• _RECORDS TO USE_
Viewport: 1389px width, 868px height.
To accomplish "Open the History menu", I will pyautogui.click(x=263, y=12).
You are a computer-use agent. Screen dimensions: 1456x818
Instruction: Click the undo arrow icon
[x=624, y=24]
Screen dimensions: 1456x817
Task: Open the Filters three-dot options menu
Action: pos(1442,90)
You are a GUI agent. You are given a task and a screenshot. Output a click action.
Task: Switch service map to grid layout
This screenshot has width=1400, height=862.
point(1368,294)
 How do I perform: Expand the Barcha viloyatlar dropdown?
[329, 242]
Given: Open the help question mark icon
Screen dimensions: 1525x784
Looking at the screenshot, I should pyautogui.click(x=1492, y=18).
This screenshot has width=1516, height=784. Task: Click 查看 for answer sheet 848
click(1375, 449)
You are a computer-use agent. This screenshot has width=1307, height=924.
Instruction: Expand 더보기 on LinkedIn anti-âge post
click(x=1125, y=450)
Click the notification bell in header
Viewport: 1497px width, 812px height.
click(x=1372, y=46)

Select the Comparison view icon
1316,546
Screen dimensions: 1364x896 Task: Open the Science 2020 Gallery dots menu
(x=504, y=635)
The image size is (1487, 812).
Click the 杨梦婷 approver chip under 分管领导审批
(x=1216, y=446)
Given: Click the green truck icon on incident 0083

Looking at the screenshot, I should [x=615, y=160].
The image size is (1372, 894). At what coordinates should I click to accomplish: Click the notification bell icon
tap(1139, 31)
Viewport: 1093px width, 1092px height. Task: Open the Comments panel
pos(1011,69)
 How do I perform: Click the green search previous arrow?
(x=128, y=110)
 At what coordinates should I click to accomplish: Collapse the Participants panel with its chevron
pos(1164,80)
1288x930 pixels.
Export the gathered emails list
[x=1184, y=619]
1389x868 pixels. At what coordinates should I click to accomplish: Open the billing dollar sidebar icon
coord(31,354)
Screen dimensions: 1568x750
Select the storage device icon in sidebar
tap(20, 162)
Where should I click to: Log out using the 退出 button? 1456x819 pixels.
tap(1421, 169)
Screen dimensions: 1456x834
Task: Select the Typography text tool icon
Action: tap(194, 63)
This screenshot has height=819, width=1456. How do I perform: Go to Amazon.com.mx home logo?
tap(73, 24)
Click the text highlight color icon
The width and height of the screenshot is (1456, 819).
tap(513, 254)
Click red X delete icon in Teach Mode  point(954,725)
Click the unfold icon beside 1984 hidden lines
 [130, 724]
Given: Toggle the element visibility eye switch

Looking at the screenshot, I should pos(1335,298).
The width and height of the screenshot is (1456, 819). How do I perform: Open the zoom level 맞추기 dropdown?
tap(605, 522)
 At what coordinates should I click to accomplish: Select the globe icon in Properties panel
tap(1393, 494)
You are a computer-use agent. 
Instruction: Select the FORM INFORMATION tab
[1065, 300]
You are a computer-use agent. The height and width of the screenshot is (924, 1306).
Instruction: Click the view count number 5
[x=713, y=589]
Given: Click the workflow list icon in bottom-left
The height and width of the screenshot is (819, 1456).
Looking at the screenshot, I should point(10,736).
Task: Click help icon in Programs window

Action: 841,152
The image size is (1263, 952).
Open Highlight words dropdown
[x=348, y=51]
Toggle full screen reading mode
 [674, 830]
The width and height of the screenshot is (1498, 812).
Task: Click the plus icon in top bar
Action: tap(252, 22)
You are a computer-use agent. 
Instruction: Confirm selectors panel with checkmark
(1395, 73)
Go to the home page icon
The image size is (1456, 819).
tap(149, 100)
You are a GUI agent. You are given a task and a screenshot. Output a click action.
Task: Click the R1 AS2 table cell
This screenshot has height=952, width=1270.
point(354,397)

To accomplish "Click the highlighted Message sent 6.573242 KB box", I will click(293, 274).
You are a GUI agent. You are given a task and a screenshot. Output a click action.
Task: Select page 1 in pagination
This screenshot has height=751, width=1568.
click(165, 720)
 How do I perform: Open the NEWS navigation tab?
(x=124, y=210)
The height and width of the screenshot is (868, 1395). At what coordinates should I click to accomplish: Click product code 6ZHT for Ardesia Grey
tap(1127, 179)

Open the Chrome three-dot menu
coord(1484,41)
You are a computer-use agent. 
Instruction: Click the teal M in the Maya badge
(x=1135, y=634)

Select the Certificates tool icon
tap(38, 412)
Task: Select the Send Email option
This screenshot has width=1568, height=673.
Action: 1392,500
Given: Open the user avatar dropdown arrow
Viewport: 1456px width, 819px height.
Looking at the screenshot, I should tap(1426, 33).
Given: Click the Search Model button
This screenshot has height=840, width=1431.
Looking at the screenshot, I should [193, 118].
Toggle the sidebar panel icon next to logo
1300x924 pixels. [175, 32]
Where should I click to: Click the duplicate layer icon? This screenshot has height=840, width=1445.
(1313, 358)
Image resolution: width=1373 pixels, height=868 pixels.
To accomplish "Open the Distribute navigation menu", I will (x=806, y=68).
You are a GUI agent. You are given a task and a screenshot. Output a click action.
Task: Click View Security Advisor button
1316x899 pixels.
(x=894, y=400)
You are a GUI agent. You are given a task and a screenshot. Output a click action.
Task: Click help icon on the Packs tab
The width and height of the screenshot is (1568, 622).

• _WORK TO COMPLETE_
Each entry must be output exactly as it was written.

• _OUTPUT_
Viewport: 1389px width, 868px height.
To accomplish "Open the History menu", I will pyautogui.click(x=263, y=12).
You are a computer-use agent. Screen dimensions: 1456x818
Instruction: Click the undo arrow icon
[x=624, y=24]
Screen dimensions: 1456x817
Task: Open the Filters three-dot options menu
Action: pos(1442,90)
You are a GUI agent. You are given a task and a screenshot. Output a click action.
Task: Switch service map to grid layout
This screenshot has width=1400, height=862.
point(1368,294)
 How do I perform: Expand the Barcha viloyatlar dropdown?
[329, 242]
Given: Open the help question mark icon
Screen dimensions: 1525x784
Looking at the screenshot, I should pyautogui.click(x=1492, y=18).
This screenshot has width=1516, height=784. Task: Click 查看 for answer sheet 848
click(1375, 449)
You are a computer-use agent. This screenshot has width=1307, height=924.
Instruction: Expand 더보기 on LinkedIn anti-âge post
click(x=1125, y=450)
Click the notification bell in header
Viewport: 1497px width, 812px height.
click(x=1372, y=46)

Select the Comparison view icon
1316,546
Screen dimensions: 1364x896 Task: Open the Science 2020 Gallery dots menu
(x=504, y=635)
The image size is (1487, 812).
Click the 杨梦婷 approver chip under 分管领导审批
(x=1216, y=446)
Given: Click the green truck icon on incident 0083

Looking at the screenshot, I should [x=615, y=160].
The image size is (1372, 894). At what coordinates should I click to accomplish: Click the notification bell icon
tap(1139, 31)
Viewport: 1093px width, 1092px height. Task: Open the Comments panel
pos(1011,69)
 How do I perform: Click the green search previous arrow?
(x=128, y=110)
 At what coordinates should I click to accomplish: Collapse the Participants panel with its chevron
pos(1164,80)
1288x930 pixels.
Export the gathered emails list
[x=1184, y=619]
1389x868 pixels. At what coordinates should I click to accomplish: Open the billing dollar sidebar icon
coord(31,354)
Screen dimensions: 1568x750
Select the storage device icon in sidebar
tap(20, 162)
Where should I click to: Log out using the 退出 button? 1456x819 pixels.
tap(1421, 169)
Screen dimensions: 1456x834
Task: Select the Typography text tool icon
Action: tap(194, 63)
This screenshot has height=819, width=1456. How do I perform: Go to Amazon.com.mx home logo?
tap(73, 24)
Click the text highlight color icon
The width and height of the screenshot is (1456, 819).
tap(513, 254)
Click red X delete icon in Teach Mode  point(954,725)
Click the unfold icon beside 1984 hidden lines
 [130, 724]
Given: Toggle the element visibility eye switch

Looking at the screenshot, I should pos(1335,298).
The width and height of the screenshot is (1456, 819). How do I perform: Open the zoom level 맞추기 dropdown?
tap(605, 522)
 At what coordinates should I click to accomplish: Select the globe icon in Properties panel
tap(1393, 494)
You are a computer-use agent. 
Instruction: Select the FORM INFORMATION tab
[1065, 300]
You are a computer-use agent. The height and width of the screenshot is (924, 1306).
Instruction: Click the view count number 5
[x=713, y=589]
Given: Click the workflow list icon in bottom-left
The height and width of the screenshot is (819, 1456).
Looking at the screenshot, I should point(10,736).
Task: Click help icon in Programs window

Action: 841,152
The image size is (1263, 952).
Open Highlight words dropdown
[x=348, y=51]
Toggle full screen reading mode
 [674, 830]
The width and height of the screenshot is (1498, 812).
Task: Click the plus icon in top bar
Action: tap(252, 22)
You are a computer-use agent. 
Instruction: Confirm selectors panel with checkmark
(1395, 73)
Go to the home page icon
The image size is (1456, 819).
tap(149, 100)
You are a GUI agent. You are given a task and a screenshot. Output a click action.
Task: Click the R1 AS2 table cell
This screenshot has height=952, width=1270.
point(354,397)

To accomplish "Click the highlighted Message sent 6.573242 KB box", I will click(293, 274).
You are a GUI agent. You are given a task and a screenshot. Output a click action.
Task: Select page 1 in pagination
This screenshot has height=751, width=1568.
click(165, 720)
 How do I perform: Open the NEWS navigation tab?
(x=124, y=210)
The height and width of the screenshot is (868, 1395). At what coordinates should I click to accomplish: Click product code 6ZHT for Ardesia Grey
tap(1127, 179)

Open the Chrome three-dot menu
coord(1484,41)
You are a computer-use agent. 
Instruction: Click the teal M in the Maya badge
(x=1135, y=634)

Select the Certificates tool icon
tap(38, 412)
Task: Select the Send Email option
This screenshot has width=1568, height=673.
Action: 1392,500
Given: Open the user avatar dropdown arrow
Viewport: 1456px width, 819px height.
Looking at the screenshot, I should tap(1426, 33).
Given: Click the Search Model button
This screenshot has height=840, width=1431.
Looking at the screenshot, I should [193, 118].
Toggle the sidebar panel icon next to logo
1300x924 pixels. [175, 32]
Where should I click to: Click the duplicate layer icon? This screenshot has height=840, width=1445.
(1313, 358)
Image resolution: width=1373 pixels, height=868 pixels.
To accomplish "Open the Distribute navigation menu", I will (x=806, y=68).
You are a GUI agent. You are given a task and a screenshot. Output a click action.
Task: Click View Security Advisor button
1316x899 pixels.
(x=894, y=400)
You are a GUI agent. You are given a task and a screenshot. Output a click action.
Task: Click help icon on the Packs tab
The width and height of the screenshot is (1568, 622).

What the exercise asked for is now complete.